Every week, black-ish adds a little something new to its formula. A few weeks ago, it was a surprising sex-positivity, the third episode brought a look at weird cultural obligations — now, the show plows headfirst into marriage. First of all, Tracee Ellis Ross starred in Girlfriends for eight seasons and rarely got a chance this good to show off her comedy skills. And that's without her even playing the titular "Crazy Mom." If anything, she was more like "Stir-Crazy Mom," and she sold the hell out of her character's attempts to play it cool.

The premise was as simple as "Bow and Dre trade chores for the week," but there were a lot of well-made points. Nothing quite reached the unexpected highs of last week, but it was a more character based episode, so the jokes weren't as weird and we didn't get the benefit of a guest star.

But it's nice to see a TV family where both parents are breadwinners with high powered, high paying careers. So this isn't some regressive point about how women belong in the home while men need to spend all of their time at the office. And Dre isn't some Don Draper type, either — he's an engaged father who loves spending time with his kids, he's just needlessly competitive when it comes to the elementary school "class mom" type of stuff. I feel like this is the first time where the point of this type of story hasn't been that it's super hard to put in the effort to do stuff like this, and dads are too incompetent to figure it out.

And the expectation that Bow take on all of the miscellaneous extra chores despite also having a high powered career is a double standard that absolutely exists. Doesn't it feel like every little while there's a rash of articles about "dads getting more involved" or a Tumblr to fawn over men doing their children's hair or making them interesting lunches every day? This quote from Ross as Bow summarizes this phenomenon perfectly:

Moms do everything and nobody notices, and dads do one little thing and people go crazy.

As a person who inherited kitchen organizational OCD from my own mom, Bow's struggles hit very close to home (minus four children. And a husband). Wanting help with all those household chores, but only if the help is exactly the way I would do it, is a struggle. Relinquishing control is just as much of a challenge as getting motivated to do something that won't receive lots of fawning attention. So, the episode should have ended with Bow and Dre agreeing to split the chores up fairly and try to stop giving the other a hard time, right? …That's not quite how it plays out.

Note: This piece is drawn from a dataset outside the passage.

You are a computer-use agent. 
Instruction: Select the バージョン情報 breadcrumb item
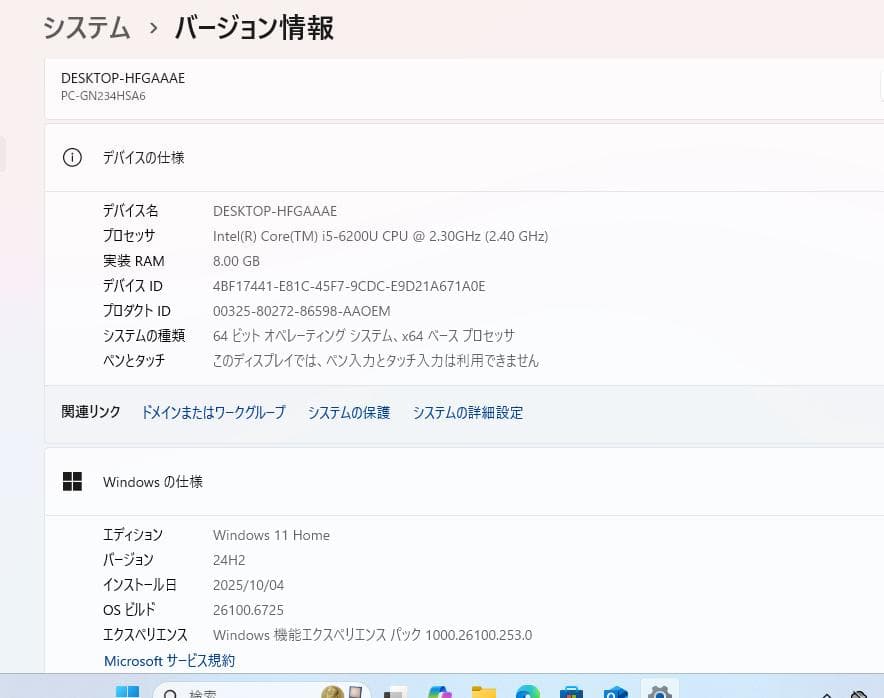tap(253, 28)
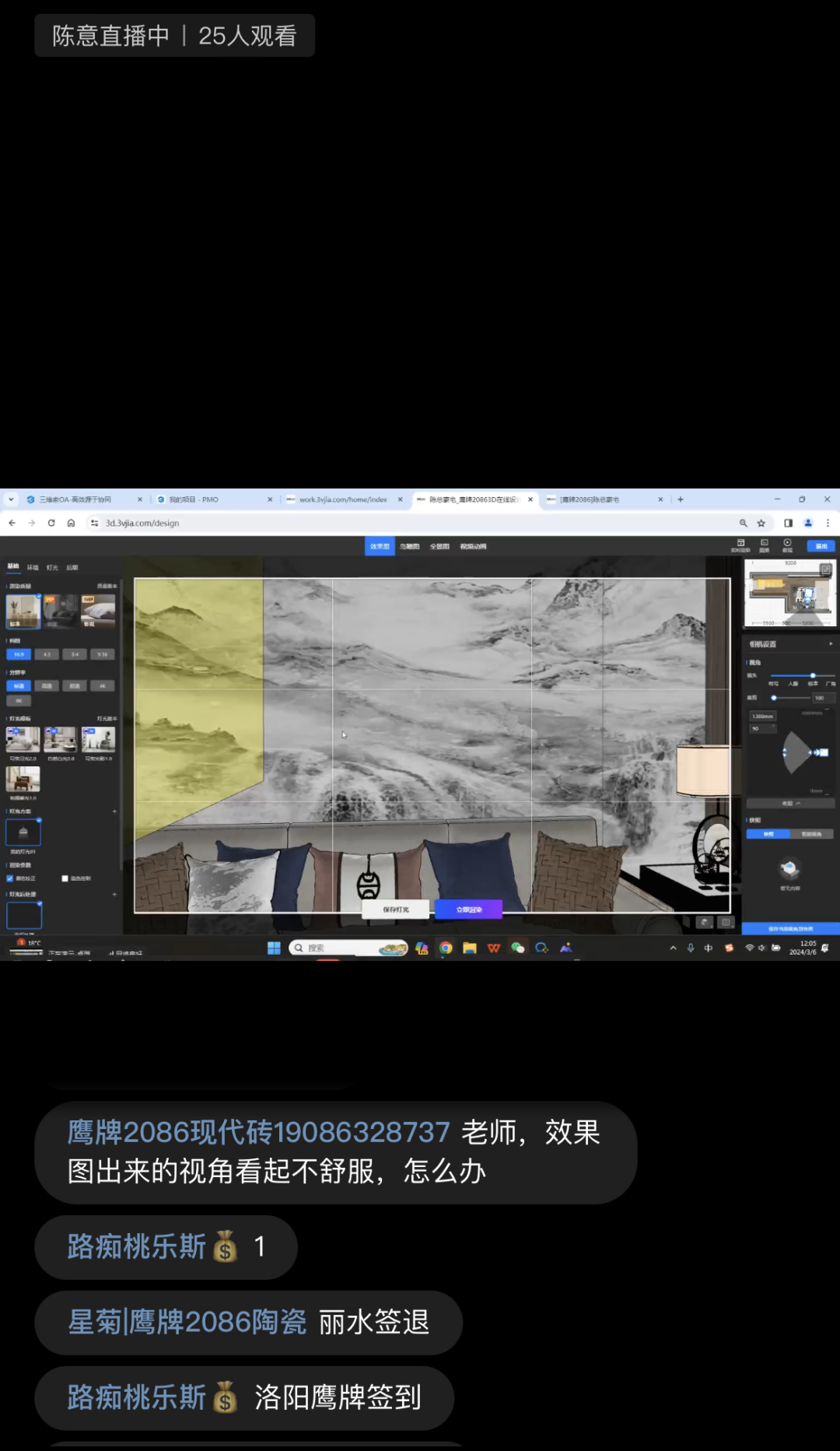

The only trouble with the episode comes in the conclusion, where they basically conclude that Bow should have to resume doing all of the small, stressful chores while Dre should go back to being wildly overpraised for showing up and doing anything.

That doesn't really sit right with either the rest of the episode or what I'm sure writer Gail Lerner (who as an executive producer of a network TV show must have her own work/personal life balance) believes is the solution. It's ultimately a worthy episode because it gives Ross so much to do and gives a working mother character so much to say, but there's a tiny grain of sand in what's otherwise another pretty good black-ish entry.